[Your task] Reproduce word for word the stretch of the passage about early Christian women from "Olympias, a daughter" through "helping the poor.".

Marcella founded the first convent for women in the Western church, and gave liberally of her wealth to help other Christians, clearly showing to her fellow noblewomen that greater rewards and fulfillment come from storing up treasures in heaven than from hoarding treasures on earth.
Marcellina was a 4th-century Christian woman who was known for her effective prayer ministry, her teaching abilities, and her influence in the life of her brother, Bishop Ambrose of Milan. He dedicated his book De Virginibus (Of Virginity) to her, in remembrance of her devout prayers and influence on his life. After their father died, Marcellina assisted their mother in providing for Ambrose’s education, and in her later years she resided with Ambrose. A consecrated virgin, she was the recipient of three of Ambrose’s most important letters on theology. He often praised her for her devotion, though he once cautioned her to not be over-diligent in her fasting practices.
Olympias, a daughter of the wealthy Count Seleusus, was born near Constantinople in 368. Apparently her parents died when she was still quite young, but they left her a substantial fortune. This drew the attention of many matchmakers, including the Emperor Theodosius, who wanted to be sure that such a large amount of wealth—and the influence that went with it—came to rest in the proper hands.
So while still in her teens, Olympias married an official in the imperial court named Nebridius. But he died less than two years later. The stream of eager suitors resumed, but she chose to not remarry—having decided, as a Christian, that she would devote herself to the Lord and her inheritance to helping the poor.
This decision aggravated Theodosius, who used his royal privilege to seize her fortune and place it in trust until she turned 30. Olympias wrote to thank the emperor for relieving her of the burden of all that money, and insisted that, as executor of the inheritance, he divide it between the church in Constantinople and the poor. Outfoxed by the plucky teenager, Theodosius restored the wealth to her prerogative … and she immediately began to give the money away again, to the sick, widows, prisoners, beggars, and slaves (she even bought hundreds of slaves and set them free).
She became a deaconess of the church at Constantinople, and a good friend of John Chrysostom, the local bishop, who once advised her to give less to the poor because she was making them lazy.

[Dataset excerpts]

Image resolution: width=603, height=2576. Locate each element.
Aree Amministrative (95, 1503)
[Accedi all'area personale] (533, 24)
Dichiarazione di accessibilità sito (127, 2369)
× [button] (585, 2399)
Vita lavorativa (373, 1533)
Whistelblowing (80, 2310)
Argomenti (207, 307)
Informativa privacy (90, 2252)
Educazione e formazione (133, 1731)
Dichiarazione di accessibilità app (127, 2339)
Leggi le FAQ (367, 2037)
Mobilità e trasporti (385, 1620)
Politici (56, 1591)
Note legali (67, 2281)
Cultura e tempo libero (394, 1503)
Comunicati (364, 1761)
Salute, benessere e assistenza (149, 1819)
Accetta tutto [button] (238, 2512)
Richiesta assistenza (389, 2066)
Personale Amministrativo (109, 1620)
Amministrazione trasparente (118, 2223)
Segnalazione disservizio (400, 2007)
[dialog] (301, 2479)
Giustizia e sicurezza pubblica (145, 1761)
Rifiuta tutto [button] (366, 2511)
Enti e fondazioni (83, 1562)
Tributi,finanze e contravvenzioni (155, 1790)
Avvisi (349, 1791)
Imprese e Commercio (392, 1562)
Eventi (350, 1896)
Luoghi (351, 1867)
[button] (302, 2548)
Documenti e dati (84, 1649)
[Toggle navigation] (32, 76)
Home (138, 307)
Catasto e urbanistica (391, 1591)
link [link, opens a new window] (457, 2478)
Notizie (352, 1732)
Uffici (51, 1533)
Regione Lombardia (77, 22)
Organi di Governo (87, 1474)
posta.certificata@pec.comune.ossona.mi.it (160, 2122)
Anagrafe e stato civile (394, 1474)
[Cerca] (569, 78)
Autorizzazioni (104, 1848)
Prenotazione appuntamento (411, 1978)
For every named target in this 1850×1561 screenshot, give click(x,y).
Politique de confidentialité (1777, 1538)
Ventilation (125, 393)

[Task output]
Olympias, a daughter of the wealthy Count Seleusus, was born near Constantinople in 368. Apparently her parents died when she was still quite young, but they left her a substantial fortune. This drew the attention of many matchmakers, including the Emperor Theodosius, who wanted to be sure that such a large amount of wealth—and the influence that went with it—came to rest in the proper hands.
So while still in her teens, Olympias married an official in the imperial court named Nebridius. But he died less than two years later. The stream of eager suitors resumed, but she chose to not remarry—having decided, as a Christian, that she would devote herself to the Lord and her inheritance to helping the poor.